基因芯片分析孤儿核受体NURR1上调表达对前列腺癌LNCaP细胞基因表达谱的影响

目的探讨孤儿核受体NURR1表达上调对前列腺癌细胞基因表达谱的影响。 方法构建NURR1过表达载体，通过慢病毒感染方式上调前列腺癌LNCaP细胞中NURR1的表达水平。通过免疫细胞化学染色检测NURR1蛋白的表达，通过基因表达谱芯片分析NURR1过表达组和对照组LNCaP细胞的mRNA、lncRNA表达水平的变化。通过KEEG和GO分析探讨NURR1过表达对相关信号通路和功能的影响。 结果NURR1基因在LNCaP细胞过表达，与对照组比较共有515个基因发生差异表达，其中上调的mRNA238个，下调的mRNA195个；上调的lncRNA54个，下调的lncRNA28个。差异表达的mRNA和lncRNA主要在于细胞分子功能的改变，其中视网膜结合功能、铁离子结合能力、神经轴突调控以及氧化还原过程、细胞外区域的细胞学组成改变最为显著。细胞因子与细胞因子受体的相互作用以及调节干细胞多能性的有关信号通路都发生显著性改变。 结论NURR1基因的上调表达对前列腺癌细胞mRNA以及lncRNA表达谱显著改变，可能与其促进前列腺癌进展的功能有关。

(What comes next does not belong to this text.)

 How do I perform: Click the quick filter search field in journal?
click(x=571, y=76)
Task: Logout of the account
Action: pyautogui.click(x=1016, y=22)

Profiling study of NURR1-overexpressed LNCaP cells by gene chip analysis

ObjectiveTo investigate the profiling of NURR1-overexpressed LNCaP cells by gene chip analysis. MethodsNURR1 was ectopic expressed in LNCaP cells by lentivirus infection, validated by immunocytochemical staining. The profiling of mRNA and lncRNA was compared by gene chips between NURR1-overexpressed LNCaP cells and vector-transfected control. KEEG and GO analysis were performed to study the potential functional role and signaling pathways involved. ResultsA total of 515 genes were differentially expressed in NURR1-overexpressed LNCaP cells as compared to its vector-transfected control, including 238 mRNA upregulated, 195 mRNA down regulated, 54 lncRNA upregulated and 28 lncRNA downregulated. The differentially expressed mRNA and lncRNA were mainly involved in molecular functions, among which the retinal binding function, iron ion binding capacity, nerve axon regulation and redox process, and the cytological composition of the extracellular region exhibited the most significance. The interaction between cytokines and cytokine receptors, as well as stem cell pluripotency related signaling pathways were changed significantly. ConclusionThe mRNA and lncRNA profiling has been significantly changed by the ectopic expression of NURR1, which might play critical role in the development progression of prostate cancer.